Soal dan Tugas
a: Salin persis bagian kutipan teks tentang pagi di Waingapu, mulai dari "Seperti yang sudah" dan berakhir pada "matahari mulai terbit.".
b: Bagaimana isi kutipan teks tentang pagi di Waingapu jika diringkas dalam dua kalimat?

Kutipan Teks
########

Seperti yang sudah saya ceritakan di bagian dua tulisan ini, pada hari kedua di Sumba kami menginap di Morinda Villa dan Resto di Waingapu. Lokasinya sekitar 15 menit dari pusat kota Waingapu. Tempatnya tenang dan masing-masing villa memiliki teras dengan pemandangan ke arah bukit atau sungai. Kami mendapatkan villa yang menghadap ke arah sungai. Pada pagi hari pemandangannya indah sekali, apalagi saat matahari mulai terbit.
Kami terbiasa bangun pagi karena harus berada di kantor pada pagi hari, sehingga ketika sedang berlibur pun kebiasaan tersebut terbawa. Oleh karena itu pada pagi hari kami sudah bangun dan kami gunakan kesempatan itu untuk menikmati keindahan alam di sekitar penginapan. Awalnya kami ingin ikut trekking atau naik perahu di sungai, tapi keinginan itu kami urungkan. Sebagai gantinya kami gunakan untuk menunggu matahari terbit dan berjalan-jalan menyusuri sungai serta melihat-lihat perkampungan yang ada di dekat tempat penginapan. Kami sempat bertemu beberapa penduduk setempat dan ngobrol sejenak. Mereka dengan ramah menjawab pertanyaan-pertanyaan kami dan terkadang kami bercanda juga karena apalah arti hidup ini kalau tidak disertai canda tawa :)  Kesempatan-kesempatan seperti ini yang menjadikan perjalanan menjadi sesuatu yang memorable. Selain itu interaksi dengan mereka membantu kita mempelajari kebiasaan dan budaya di masyarakat tersebut.
Seperti biasa setelah puas menjelajah di sekitar penginapan kami mandi lalu sarapan karena perjalanan hari ini cukup jauh dan akan memakan waktu cukup lama. Selesai sarapan, Alfons yang sudah berada di sana segera memasukkan barang-barang kami ke dalam mobil karena kami akan pindah hotel lagi. Setelah semuanya masuk mobil, perjalanan menuju Purukambera pun dimulai.

########

Informasi yang Diberikan
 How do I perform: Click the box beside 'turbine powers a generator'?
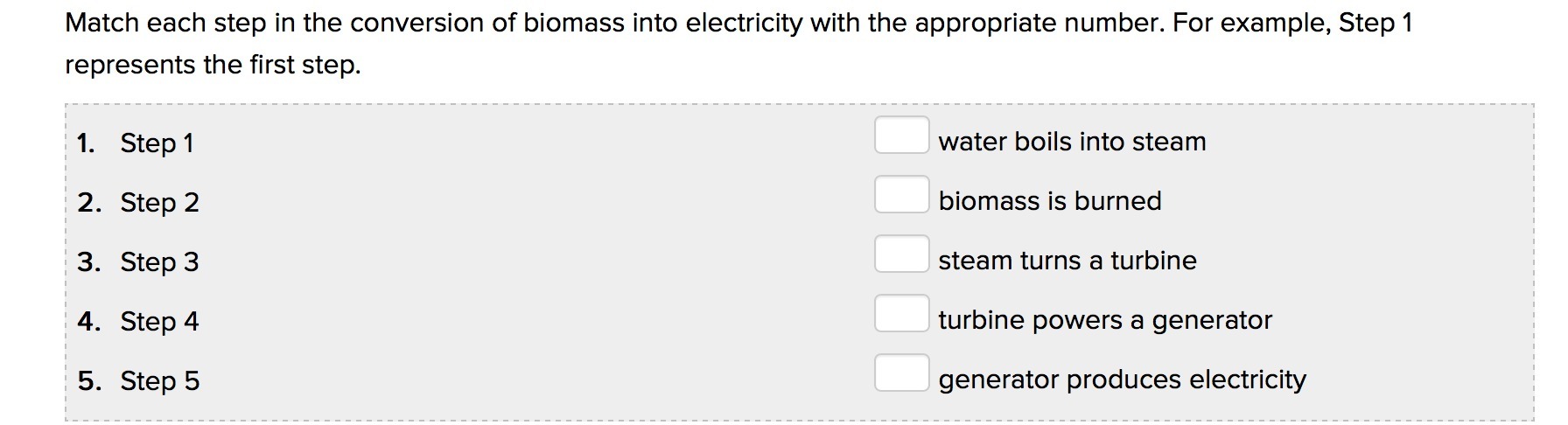(901, 314)
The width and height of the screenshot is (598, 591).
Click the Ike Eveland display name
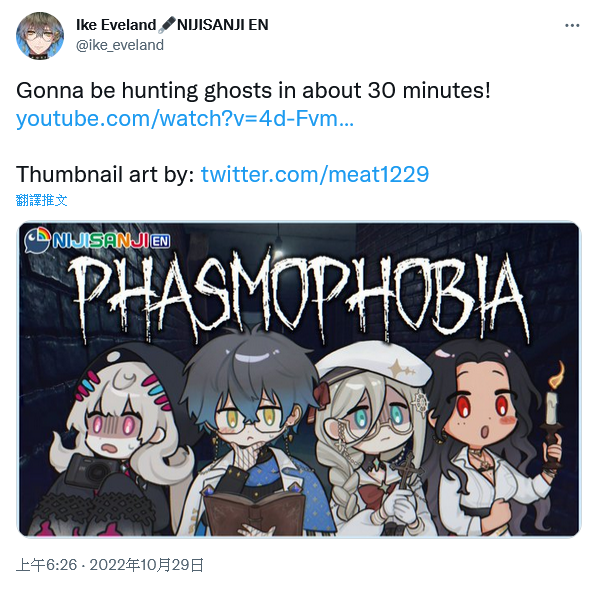pyautogui.click(x=116, y=25)

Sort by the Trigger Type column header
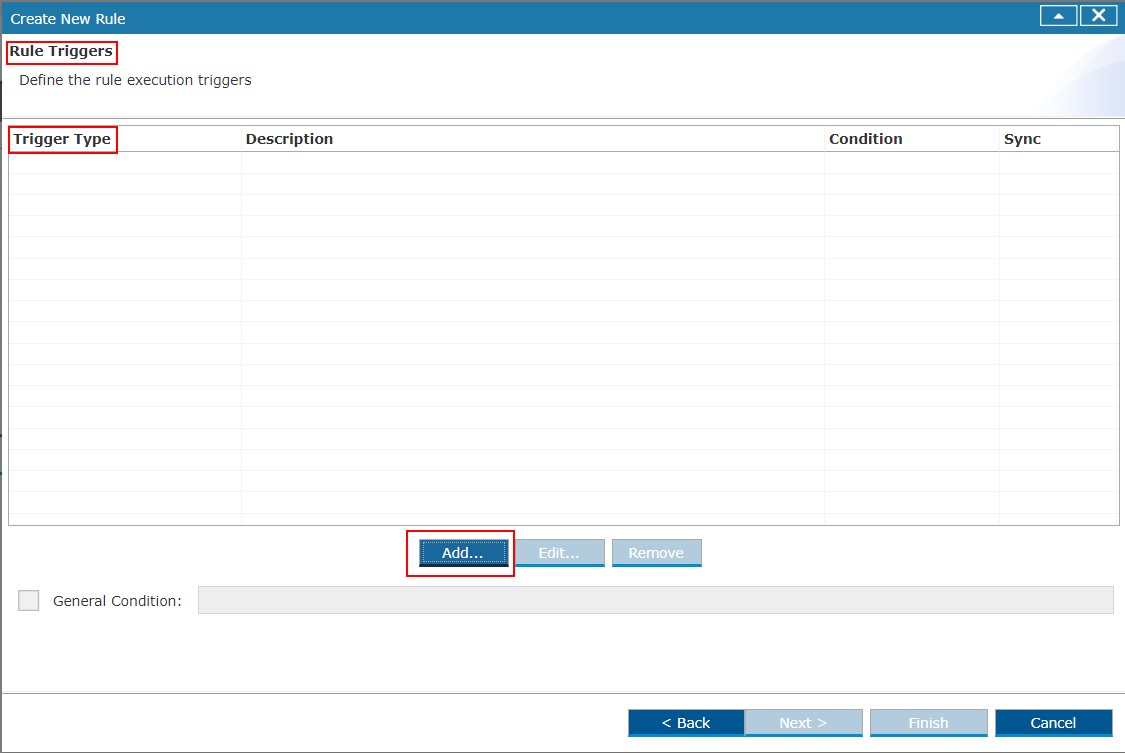pos(62,139)
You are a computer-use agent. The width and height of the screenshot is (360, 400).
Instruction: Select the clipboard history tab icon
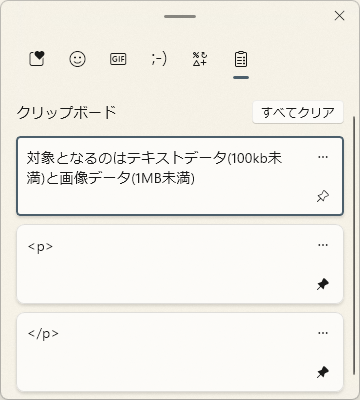[241, 59]
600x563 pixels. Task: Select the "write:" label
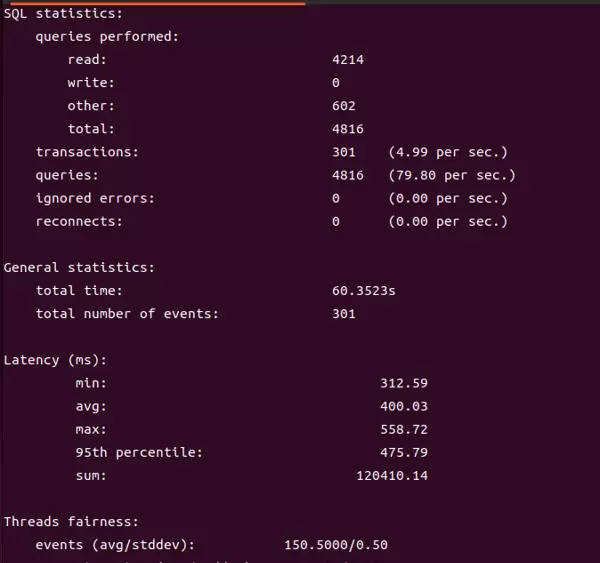[x=91, y=83]
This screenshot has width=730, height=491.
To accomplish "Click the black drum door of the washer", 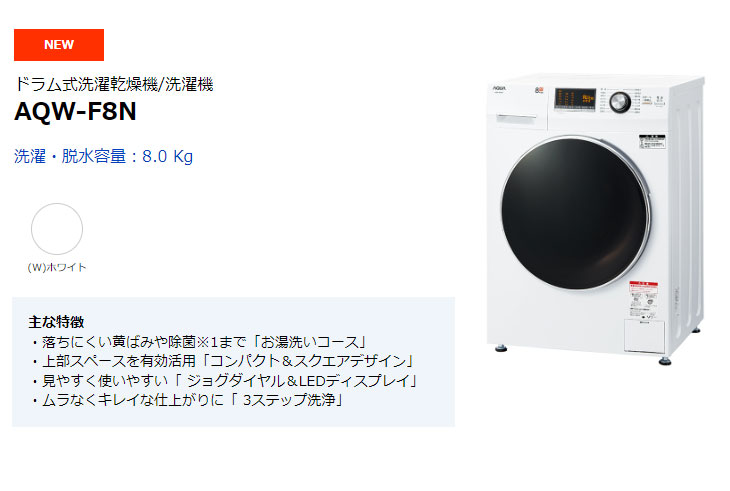I will [x=574, y=214].
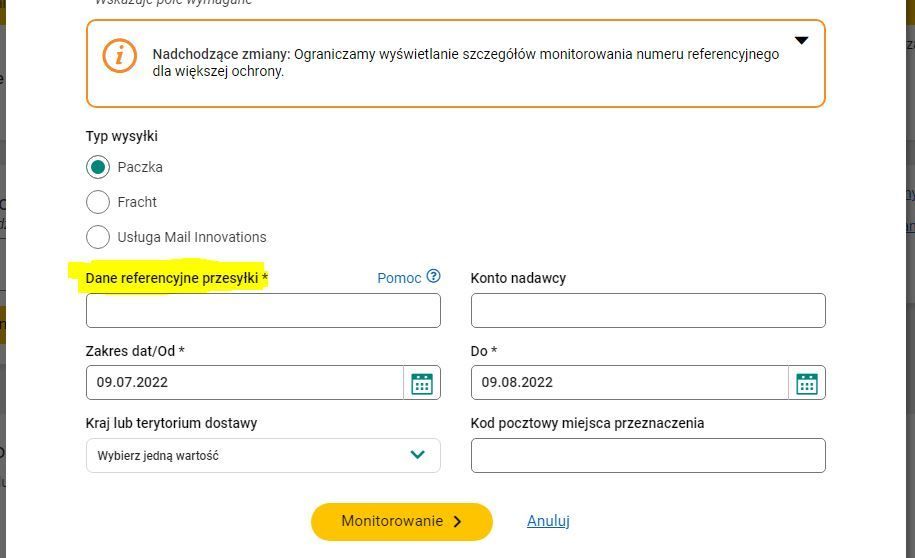Select the Paczka radio button
Viewport: 915px width, 558px height.
(x=97, y=167)
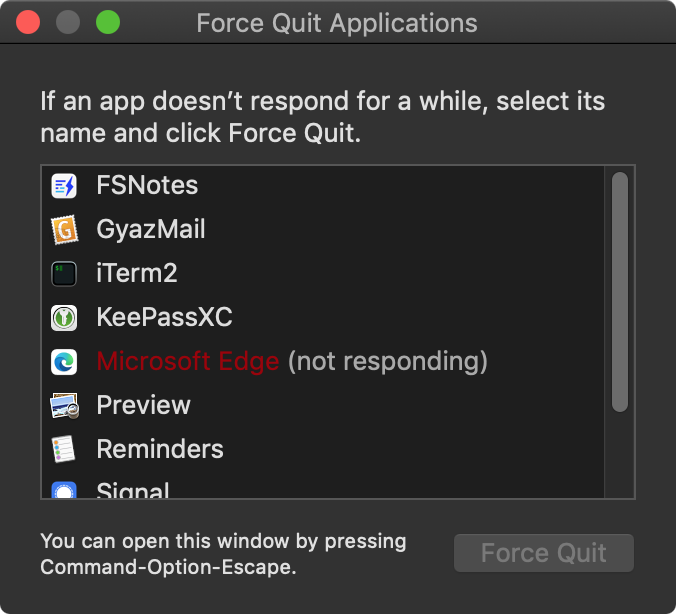Viewport: 676px width, 614px height.
Task: Click the Signal app icon
Action: point(64,490)
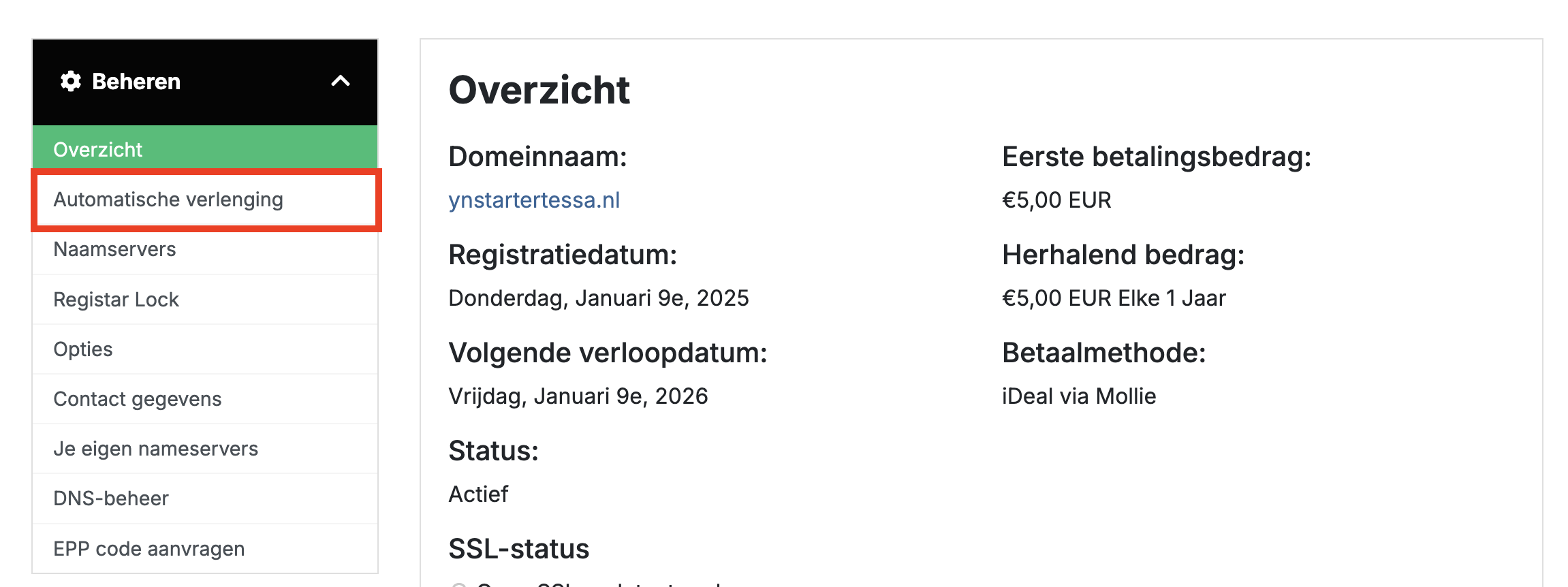This screenshot has height=587, width=1568.
Task: Click the gear icon beside Beheren
Action: tap(71, 82)

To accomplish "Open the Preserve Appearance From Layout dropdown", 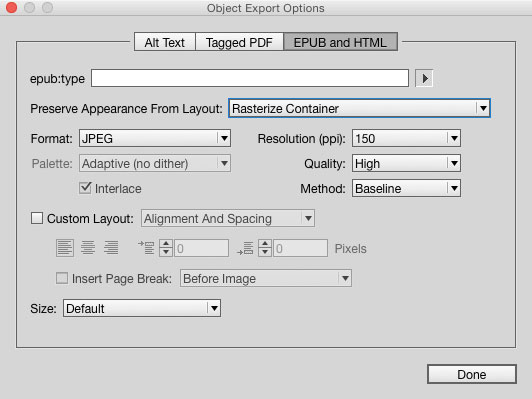I will click(x=359, y=109).
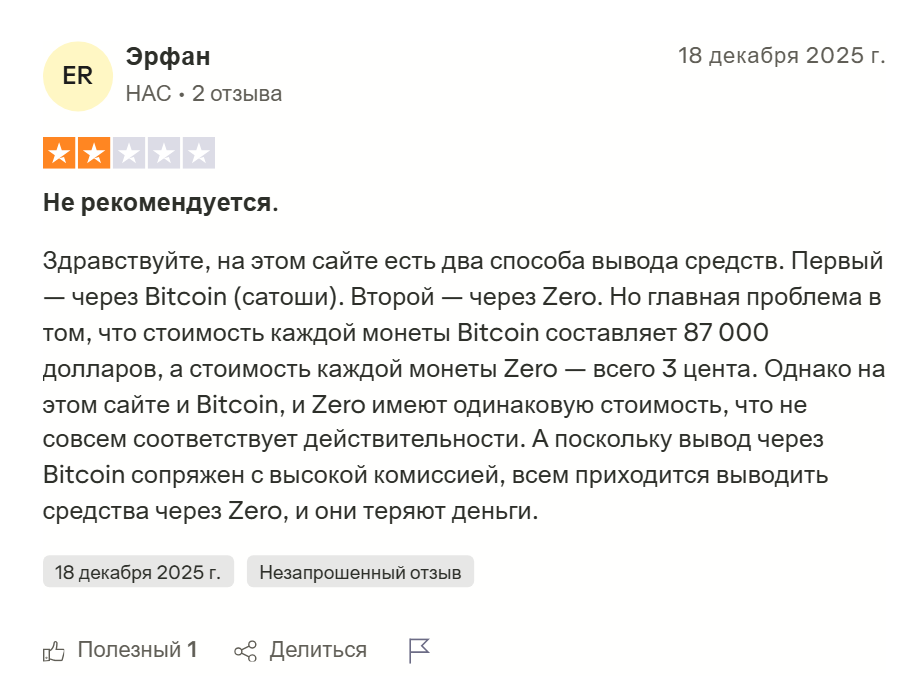Click the fifth rating star

point(198,154)

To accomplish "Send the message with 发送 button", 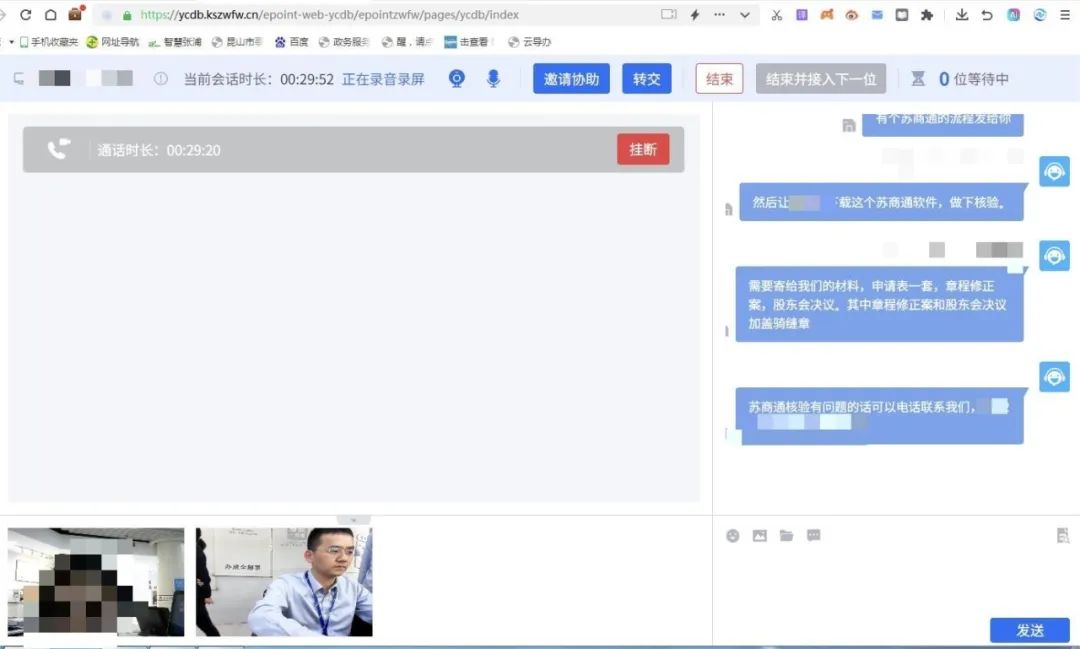I will (x=1029, y=630).
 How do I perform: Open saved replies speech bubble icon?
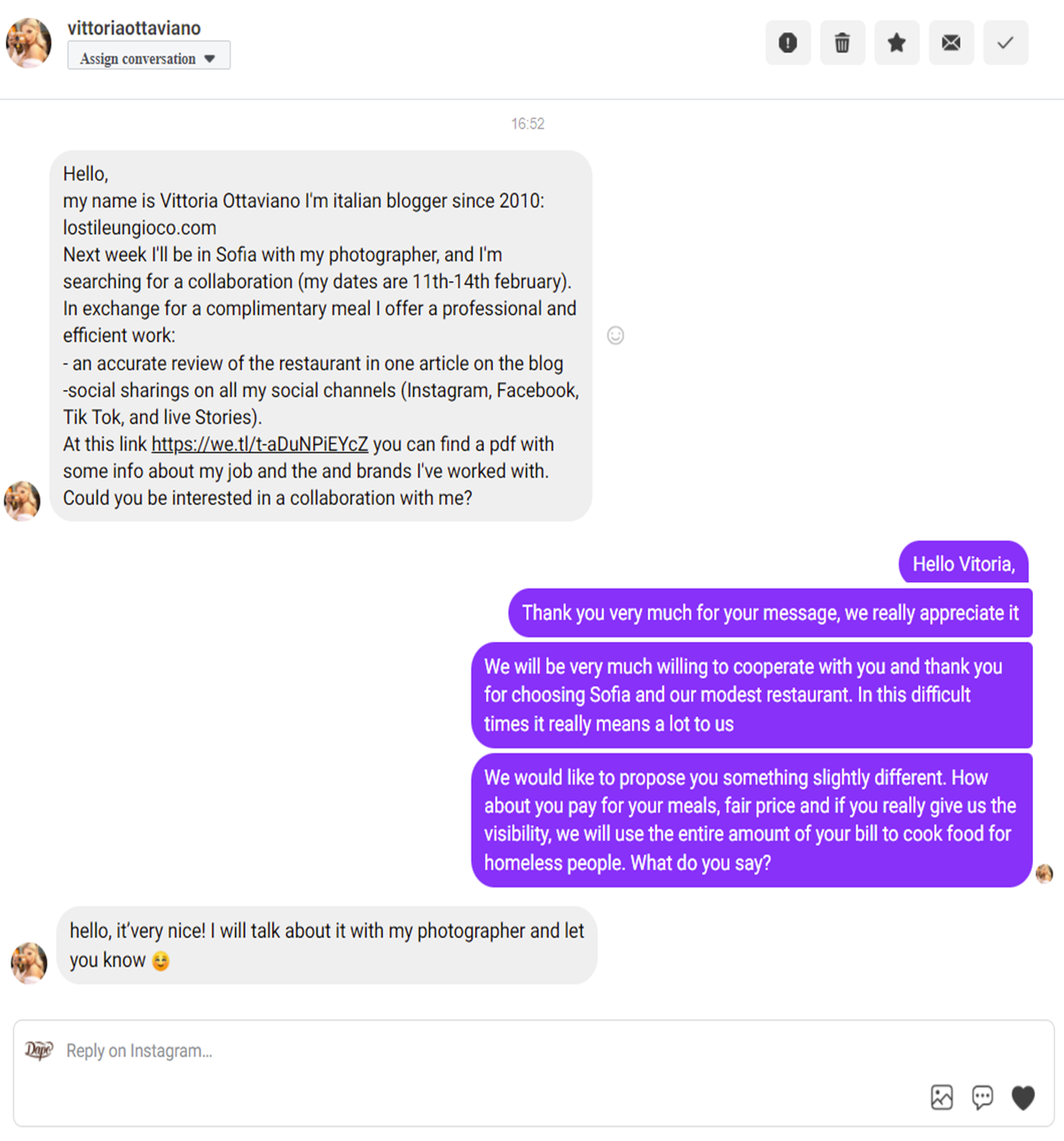(982, 1098)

########

Pembahasan Soal
a:
Seperti yang sudah saya ceritakan di bagian dua tulisan ini, pada hari kedua di Sumba kami menginap di Morinda Villa dan Resto di Waingapu. Lokasinya sekitar 15 menit dari pusat kota Waingapu. Tempatnya tenang dan masing-masing villa memiliki teras dengan pemandangan ke arah bukit atau sungai. Kami mendapatkan villa yang menghadap ke arah sungai. Pada pagi hari pemandangannya indah sekali, apalagi saat matahari mulai terbit.

b: Di Sumba, rombongan penulis menginap di Morinda Villa dan Resto di Waingapu, tempat tenang yang villanya menghadap bukit atau sungai. Pagi harinya mereka menunggu matahari terbit, menyusuri sungai, dan mengobrol dengan penduduk setempat, lalu setelah mandi dan sarapan, Alfons memasukkan barang-barang mereka ke mobil untuk perjalanan menuju Purukambera.